Accanto alla responsabilità del Ministero della salute (ex art 2043 c.c.), viene in rilievo la responsabilità degli esercenti la professione sanitaria che abbiano effettuato la vaccinazione e delle strutture sanitarie in cui operano.

I medici (es. pediatra; medico di medicina generale), potrebbero essere ritenuti responsabili per la mancata informazione sui possibili effetti indesiderati legati all’assunzione del vaccino (ovviamente, nel caso in cui il vaccino sia raccomandato e non obbligatorio). Quanto al regime di responsabilità, la L. 24/2017 ha introdotto un doppio binario nel senso che la struttura sanitaria risponderà sempre a titolo contrattuale mentre il sanitario risponderà, in mancanza di contratto, a titolo di responsabilità aquiliana. Conseguentemente, il soggetto che abbia patito un pregiudizio a seguito della vaccinazione e sostenga di non essere stato debitamente informato dal medico in merito ai possibili effetti collaterali, ha due possibilità: egli potrà agire contrattualmente nei confronti della struttura sanitaria (soggetto sicuramente più solvibile) oppure potrà gire in via extra-contrattuale nei confronti del medico.

Infine, il produttore del vaccino potrà rispondere dei danni causati dalla vaccinazione ai sensi dell’art 2050 c.c. in quanto l’attività di importazione e commercializzazione dei farmaci è classificabile come attività pericolosa ex art 2050 c.c. Sotto tale aspetto, la Corte d’Appello di Milano ha recentemente affermato che “Le argomentazioni difensive dell'odierno appellante non sono conformi, a giudizio della Corte e confermando quanto già argomentato dal tribunale, ai principi in materia di prova liberatoria recentemente riaffermati dalla Corte di Cassazione con la Sentenza n. 6587 del 07/03/2019 'Ai fini della prova liberatoria, idonea ad escludere la responsabilità ex art. 2050 c.c. per i danni conseguenti alla produzione e immissione in commercio di farmaci, l'impresa farmaceutica è tenuta a dimostrare di avere osservato, prima della produzione e immissione sul mercato del farmaco, i protocolli di sperimentazione previsti dalla legge, e di avere fornito un'adeguata informazione circa i possibili effetti indesiderati dello stesso, aggiornandola - se necessario - in relazione all'evoluzione della ricerca” (App.
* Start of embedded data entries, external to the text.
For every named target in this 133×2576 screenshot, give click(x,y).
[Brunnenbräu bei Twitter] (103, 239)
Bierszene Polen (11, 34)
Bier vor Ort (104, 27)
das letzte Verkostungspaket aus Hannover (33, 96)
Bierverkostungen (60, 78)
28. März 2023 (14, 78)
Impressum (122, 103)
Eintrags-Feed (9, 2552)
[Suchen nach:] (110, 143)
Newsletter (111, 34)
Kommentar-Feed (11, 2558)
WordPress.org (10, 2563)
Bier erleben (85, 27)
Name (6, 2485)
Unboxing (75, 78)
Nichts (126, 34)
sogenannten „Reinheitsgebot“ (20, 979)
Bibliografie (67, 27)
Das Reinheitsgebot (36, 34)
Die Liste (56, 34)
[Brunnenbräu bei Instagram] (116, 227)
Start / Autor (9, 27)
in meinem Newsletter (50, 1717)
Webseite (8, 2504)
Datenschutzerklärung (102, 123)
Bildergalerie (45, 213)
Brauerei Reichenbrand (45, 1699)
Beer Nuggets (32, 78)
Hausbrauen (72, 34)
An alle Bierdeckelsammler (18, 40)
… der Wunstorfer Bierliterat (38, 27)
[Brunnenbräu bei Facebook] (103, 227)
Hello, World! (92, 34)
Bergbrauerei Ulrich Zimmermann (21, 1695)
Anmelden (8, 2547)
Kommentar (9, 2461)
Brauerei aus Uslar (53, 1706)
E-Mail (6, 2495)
Milano, n.1353, 30.04.2021).

Peraltro, quanto alla natura della responsabilità ex art 2050 c.c., nell’interpretazione originaria (v. la Relazione al Codice Civile), è stata qualificata secondo il modello della responsabilità soggettiva per colpa presunta, con una precisazione: si è ampliato il contenuto del dovere di diligenza in capo a chi esercita l’attività”. Ciò vuol dire (Relazione) “che il soggetto deve adottare, anche a costo di sacrifici, tutte le misure idonee a evitare il danno”: dunque, la prova liberatoria per l’esercente l’attività è la prova di aver adottato tutte le misure soggettivamente (secondo la diligenza qualificata) idonee a evitare il danno.

Ciò detto, oggi la giurisprudenza tende a reinterpretare la fattispecie in esame come ipotesi di responsabilità oggettiva, secondo la logica dell’allocazione del rischio (per cui chi crea un rischio di un danno ne deve rispondere secondo la dottrina germanistica). Chi svolge attività pericolose ha un vantaggio e, quindi, deve accollarsi il rischio dei vantaggi che da quell’attività derivano.

Riqualificando la fattispecie in termini oggettivi la prova liberatoria quale sarà? Il nesso causale è elemento costitutivo della fattispecie (cioè: non si tratta di una fattispecie di responsabilità da mera posizione): quindi, il soggetto (produttore), per andare esente da responsabilità, dovrà dimostrare la mancanza del nesso causale. Egli, cioè, deve provare di aver adottato tutte le misure oggettivamente idonee a evitare il danno e, quindi, deve dimostrare la mancanza del nesso di causalità (prova assai difficile). In questo modo, il rischio è quello di disincentivare certe attività.